Sinds de introductie van de verpleegsterbel en de technologische vooruitgang, wint zorg en communicatie op afstand exponentieel aan belang. De opvolging van een patiënt met diabetes is daarvan het voorbeeld bij uitstek. De grote investeringen in de ziekteverzekering hebben enorm geloond. De verpleger speelt een cruciale rol. Hij of zij leidt de patiënt geduldig op. De patiënt kan voor zichzelf zorgen. De verpleegkundige krijgt meer tijd voor andere patiënten. Op basis van datastromen kunnen verpleegkundigen vanop afstand veel sneller ingrijpen. Complicaties worden vermeden. De patiënt ervaart een autonomer en meer kwaliteitsvol leven.
De gedigitaliseerde toepassingen in de communicatierelatie tussen de verpleegkundige en de patiënt zijn intussen legio. Op basis van telemonitoring bespreekt verpleegkundige Hilde met haar patiënt een aantal vreemde episodes uit zijn pacemakerdata. Zorgcoördinator Jef analyseert sensorresultaten en besluit dat bij Suzanne dringend een extra thuisbezoek nodig is. Ook de elektronische sprekende ‘bloempotbot’ Tessa houdt de patiënt op de hoogte van zijn medicatieschema en de thuisverpleegkundige begeleidt waar nodig.

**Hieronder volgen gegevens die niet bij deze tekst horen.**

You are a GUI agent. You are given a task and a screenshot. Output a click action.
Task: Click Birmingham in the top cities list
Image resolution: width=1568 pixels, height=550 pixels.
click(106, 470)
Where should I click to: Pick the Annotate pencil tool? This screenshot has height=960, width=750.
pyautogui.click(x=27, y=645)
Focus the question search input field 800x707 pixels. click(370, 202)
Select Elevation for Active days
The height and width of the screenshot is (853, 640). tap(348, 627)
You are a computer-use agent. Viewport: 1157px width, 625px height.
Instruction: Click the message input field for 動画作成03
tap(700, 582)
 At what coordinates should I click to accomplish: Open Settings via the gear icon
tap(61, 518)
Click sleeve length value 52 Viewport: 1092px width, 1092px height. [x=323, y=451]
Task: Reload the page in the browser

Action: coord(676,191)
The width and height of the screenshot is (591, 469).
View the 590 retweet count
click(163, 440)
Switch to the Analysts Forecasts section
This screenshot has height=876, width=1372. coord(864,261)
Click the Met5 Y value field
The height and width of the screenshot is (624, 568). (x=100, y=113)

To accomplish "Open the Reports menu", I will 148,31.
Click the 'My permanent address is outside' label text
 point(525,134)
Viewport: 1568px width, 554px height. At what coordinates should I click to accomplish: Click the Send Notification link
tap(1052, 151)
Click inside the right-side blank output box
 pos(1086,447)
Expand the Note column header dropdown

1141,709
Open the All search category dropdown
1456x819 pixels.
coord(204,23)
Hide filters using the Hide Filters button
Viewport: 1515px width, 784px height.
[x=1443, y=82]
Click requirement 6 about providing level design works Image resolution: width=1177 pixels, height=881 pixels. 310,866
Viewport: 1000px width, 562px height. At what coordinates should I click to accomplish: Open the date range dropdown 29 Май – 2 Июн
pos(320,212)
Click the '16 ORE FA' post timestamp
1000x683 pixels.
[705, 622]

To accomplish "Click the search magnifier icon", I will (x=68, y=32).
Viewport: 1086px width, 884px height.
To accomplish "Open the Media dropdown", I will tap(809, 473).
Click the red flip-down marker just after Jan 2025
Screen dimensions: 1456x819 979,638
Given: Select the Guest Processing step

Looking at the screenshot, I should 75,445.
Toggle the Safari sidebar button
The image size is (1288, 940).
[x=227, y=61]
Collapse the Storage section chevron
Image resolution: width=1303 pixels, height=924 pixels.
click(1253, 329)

Kortom, de verpleegkundige en de patiënt zijn al dagelijks aan de slag met de nieuwe technologie. Net als in de diabeteszorg groeit digitale zorg op afstand ook in andere zorgdomeinen. De actieve verpleegkundige begrijpt dat net als de verpleegsterbel, de gedigitaliseerde zorg op afstand geen bedreiging maar net een springplank naar een warme zorgrelatie is. Nu moeten ook de regelgeving en de financieringsmodellen volgen. Laat ons 150 jaar na de bel niet wachten op nieuwe conflicten noch crisissen om voor onze patiënten en verpleegkundigen in de mogelijkheden van warme menselijke communicatie, digitalisatie en educatie te investeren.